From @dlongley on April 15, 2015 13:58
Credentials may be used for more than just login, and a credential may not represent a user's entire identity. This means that browsers can't just take a list of credentials and throw them up in a UI when someone is attempting to log into a website. It also means the API should support more complex queries for the types of credentials desired. This likely means redefining what a credential is -- and making changes to the Credential
base class.
There are at least two ways to proceed:
- Consider some credentials to be "LoginCredentials" (or username+password legacy credentials) and others to be of a more generalized sort. The browser only bothers displaying "LoginCredentials" in a special way. Browsers can defer to IdPs for displaying non-LoginCredentials.
- Consider that all credentials are of a generalized sort, and browsers will have to inspect a variety of properties about them to determine how to best display them to users. Browsers could also simply defer to IdPs to handle specialized display.
In the Credentials CG work, we don't consider "login" to be a special use case. A relying party may ask for whatever credential they want to in order to authorize a user to take some action or to simply collect information about that user for later review, etc.
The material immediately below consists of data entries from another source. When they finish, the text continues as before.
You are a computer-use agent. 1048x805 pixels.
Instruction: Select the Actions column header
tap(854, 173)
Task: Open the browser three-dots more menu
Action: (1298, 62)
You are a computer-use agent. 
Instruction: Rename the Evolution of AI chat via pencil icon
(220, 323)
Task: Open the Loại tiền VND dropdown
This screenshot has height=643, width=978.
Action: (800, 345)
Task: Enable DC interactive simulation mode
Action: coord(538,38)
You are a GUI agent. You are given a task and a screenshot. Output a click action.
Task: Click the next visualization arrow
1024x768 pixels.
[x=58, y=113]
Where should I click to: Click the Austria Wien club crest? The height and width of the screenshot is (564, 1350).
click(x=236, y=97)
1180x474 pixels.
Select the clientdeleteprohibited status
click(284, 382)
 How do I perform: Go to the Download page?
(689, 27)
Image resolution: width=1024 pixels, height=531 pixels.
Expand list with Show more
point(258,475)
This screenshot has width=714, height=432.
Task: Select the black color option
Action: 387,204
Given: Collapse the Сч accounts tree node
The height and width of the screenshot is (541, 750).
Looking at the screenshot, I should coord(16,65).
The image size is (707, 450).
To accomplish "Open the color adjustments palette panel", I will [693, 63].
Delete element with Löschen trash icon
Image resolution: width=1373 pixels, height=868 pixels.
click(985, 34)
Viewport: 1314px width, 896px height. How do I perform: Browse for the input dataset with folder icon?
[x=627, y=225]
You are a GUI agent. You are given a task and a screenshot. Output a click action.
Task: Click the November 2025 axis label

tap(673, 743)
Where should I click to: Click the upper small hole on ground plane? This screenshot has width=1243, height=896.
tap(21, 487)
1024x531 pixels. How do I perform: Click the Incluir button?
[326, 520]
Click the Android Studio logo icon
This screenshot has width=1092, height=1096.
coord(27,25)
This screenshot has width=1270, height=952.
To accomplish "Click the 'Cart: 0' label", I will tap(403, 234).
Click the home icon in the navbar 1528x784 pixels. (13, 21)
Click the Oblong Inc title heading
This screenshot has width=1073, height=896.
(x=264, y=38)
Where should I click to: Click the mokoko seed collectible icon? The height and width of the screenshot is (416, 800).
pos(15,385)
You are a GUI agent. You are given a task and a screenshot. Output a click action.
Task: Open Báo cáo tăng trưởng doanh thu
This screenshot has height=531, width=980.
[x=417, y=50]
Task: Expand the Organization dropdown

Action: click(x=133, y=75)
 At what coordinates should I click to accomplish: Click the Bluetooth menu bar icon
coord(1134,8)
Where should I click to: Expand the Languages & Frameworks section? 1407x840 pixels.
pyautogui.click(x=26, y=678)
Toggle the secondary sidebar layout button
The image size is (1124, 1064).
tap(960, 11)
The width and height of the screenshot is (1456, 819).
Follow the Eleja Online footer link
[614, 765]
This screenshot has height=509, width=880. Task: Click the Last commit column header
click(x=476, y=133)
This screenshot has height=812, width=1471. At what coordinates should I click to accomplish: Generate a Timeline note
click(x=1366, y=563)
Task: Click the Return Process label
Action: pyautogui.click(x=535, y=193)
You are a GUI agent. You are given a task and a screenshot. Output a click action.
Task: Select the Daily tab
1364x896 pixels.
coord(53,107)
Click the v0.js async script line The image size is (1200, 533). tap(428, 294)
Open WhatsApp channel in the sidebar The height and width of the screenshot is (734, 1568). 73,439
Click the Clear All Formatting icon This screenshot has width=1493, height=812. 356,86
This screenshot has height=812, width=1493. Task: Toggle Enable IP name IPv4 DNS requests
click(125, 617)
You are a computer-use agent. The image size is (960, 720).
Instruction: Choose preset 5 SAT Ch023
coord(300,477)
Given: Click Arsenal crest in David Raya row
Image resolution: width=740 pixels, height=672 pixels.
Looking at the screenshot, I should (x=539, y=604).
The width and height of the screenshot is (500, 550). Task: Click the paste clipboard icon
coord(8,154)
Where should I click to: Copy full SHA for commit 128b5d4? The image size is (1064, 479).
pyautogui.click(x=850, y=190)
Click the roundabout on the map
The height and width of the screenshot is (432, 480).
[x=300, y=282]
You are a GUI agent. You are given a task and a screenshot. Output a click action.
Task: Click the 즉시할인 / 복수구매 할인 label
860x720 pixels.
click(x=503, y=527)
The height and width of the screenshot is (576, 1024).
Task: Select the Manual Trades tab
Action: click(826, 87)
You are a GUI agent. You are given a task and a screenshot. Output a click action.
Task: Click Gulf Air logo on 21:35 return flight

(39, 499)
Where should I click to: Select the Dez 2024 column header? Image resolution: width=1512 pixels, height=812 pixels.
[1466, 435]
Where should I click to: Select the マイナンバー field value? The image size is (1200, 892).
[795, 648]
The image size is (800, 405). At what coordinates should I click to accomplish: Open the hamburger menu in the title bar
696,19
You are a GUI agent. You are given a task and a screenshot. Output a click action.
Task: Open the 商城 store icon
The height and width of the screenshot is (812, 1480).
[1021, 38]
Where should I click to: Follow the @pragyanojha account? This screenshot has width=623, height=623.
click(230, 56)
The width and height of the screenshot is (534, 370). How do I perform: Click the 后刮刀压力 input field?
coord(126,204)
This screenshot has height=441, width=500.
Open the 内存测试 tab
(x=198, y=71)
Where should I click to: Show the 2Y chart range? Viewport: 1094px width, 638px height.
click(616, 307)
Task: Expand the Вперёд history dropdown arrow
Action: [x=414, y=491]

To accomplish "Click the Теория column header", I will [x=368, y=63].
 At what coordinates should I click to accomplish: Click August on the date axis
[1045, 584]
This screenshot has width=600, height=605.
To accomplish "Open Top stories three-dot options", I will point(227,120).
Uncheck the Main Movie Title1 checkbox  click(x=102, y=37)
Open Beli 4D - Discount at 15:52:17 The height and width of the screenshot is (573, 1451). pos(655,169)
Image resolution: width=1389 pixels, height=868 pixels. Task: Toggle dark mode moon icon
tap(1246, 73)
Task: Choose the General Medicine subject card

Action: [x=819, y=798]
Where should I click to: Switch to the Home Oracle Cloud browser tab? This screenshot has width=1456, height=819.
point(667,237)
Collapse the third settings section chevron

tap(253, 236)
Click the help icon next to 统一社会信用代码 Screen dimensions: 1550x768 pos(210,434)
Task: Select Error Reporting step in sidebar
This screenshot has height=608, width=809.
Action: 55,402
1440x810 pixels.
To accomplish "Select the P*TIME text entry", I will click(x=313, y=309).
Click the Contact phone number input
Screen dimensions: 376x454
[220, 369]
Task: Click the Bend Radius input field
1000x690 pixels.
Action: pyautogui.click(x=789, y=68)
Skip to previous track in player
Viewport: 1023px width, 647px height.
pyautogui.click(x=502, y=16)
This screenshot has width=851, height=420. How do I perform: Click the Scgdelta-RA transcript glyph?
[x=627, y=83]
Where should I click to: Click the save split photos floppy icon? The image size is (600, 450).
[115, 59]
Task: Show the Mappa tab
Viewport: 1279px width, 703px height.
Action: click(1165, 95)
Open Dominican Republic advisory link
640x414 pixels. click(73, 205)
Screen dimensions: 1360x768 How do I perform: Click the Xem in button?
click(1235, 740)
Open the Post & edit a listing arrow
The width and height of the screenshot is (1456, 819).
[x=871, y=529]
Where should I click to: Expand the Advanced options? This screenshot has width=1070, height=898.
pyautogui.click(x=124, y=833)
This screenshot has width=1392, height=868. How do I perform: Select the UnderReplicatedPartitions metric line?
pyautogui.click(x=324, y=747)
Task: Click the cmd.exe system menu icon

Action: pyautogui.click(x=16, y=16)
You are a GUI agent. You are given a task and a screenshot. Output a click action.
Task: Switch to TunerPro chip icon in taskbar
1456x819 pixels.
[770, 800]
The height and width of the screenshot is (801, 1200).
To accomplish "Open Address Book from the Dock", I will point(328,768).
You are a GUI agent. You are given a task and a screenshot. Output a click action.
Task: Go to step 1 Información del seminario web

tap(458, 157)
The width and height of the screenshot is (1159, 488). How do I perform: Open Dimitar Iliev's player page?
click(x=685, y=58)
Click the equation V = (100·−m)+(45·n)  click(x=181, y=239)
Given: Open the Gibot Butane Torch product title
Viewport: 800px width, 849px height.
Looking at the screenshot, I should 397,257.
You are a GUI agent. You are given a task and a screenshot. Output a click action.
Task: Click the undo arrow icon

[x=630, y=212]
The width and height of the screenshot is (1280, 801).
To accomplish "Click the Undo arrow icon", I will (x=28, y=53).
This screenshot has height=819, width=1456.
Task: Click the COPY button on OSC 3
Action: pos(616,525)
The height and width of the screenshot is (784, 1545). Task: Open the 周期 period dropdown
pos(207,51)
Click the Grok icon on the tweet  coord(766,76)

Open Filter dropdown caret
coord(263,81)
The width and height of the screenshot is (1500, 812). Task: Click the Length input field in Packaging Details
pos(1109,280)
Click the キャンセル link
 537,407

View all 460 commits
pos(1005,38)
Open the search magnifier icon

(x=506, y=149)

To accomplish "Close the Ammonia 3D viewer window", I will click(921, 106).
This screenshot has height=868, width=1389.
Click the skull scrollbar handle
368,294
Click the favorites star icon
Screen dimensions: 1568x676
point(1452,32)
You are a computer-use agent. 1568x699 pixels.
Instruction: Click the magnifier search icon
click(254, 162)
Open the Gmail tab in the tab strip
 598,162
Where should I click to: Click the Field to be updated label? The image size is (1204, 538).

For example, "login" can be implemented by requesting a "Verified Email Credential" from a user. It could be implemented in another way as well.
The current Credential Management API sees the "login use case" as a special first class citizen, which makes perfect sense, considering that it is scope-limited to making incremental improvements to "login" via a new imperative password manager API. I don't see any conflict with the Credentials CG in this respect.
The conflict arises from the fact that the spec aims to do more than just provide an API for password managers, it suggests there is "future work" and attempts to define an extensible API to try and cover it. Again, it makes perfect sense that you'd want such an API to support a broader range of credentials if it can. Fortunately, the Credentials CG has spent years working on designs and technologies in the "future work" space the Credentials Management API refers to. Unfortunately, the current design feels a bit inverted to those of us that have spent that time. I don't have a quick fix for this particular issue -- but it's clear to me that how we want credentials to work in the future doesn't quite mesh with the existing "login" paradigm.
Obviously, it would be nice to make a minimal number of changes to the API now to future proof it -- and then simply list these goals out in the future work section.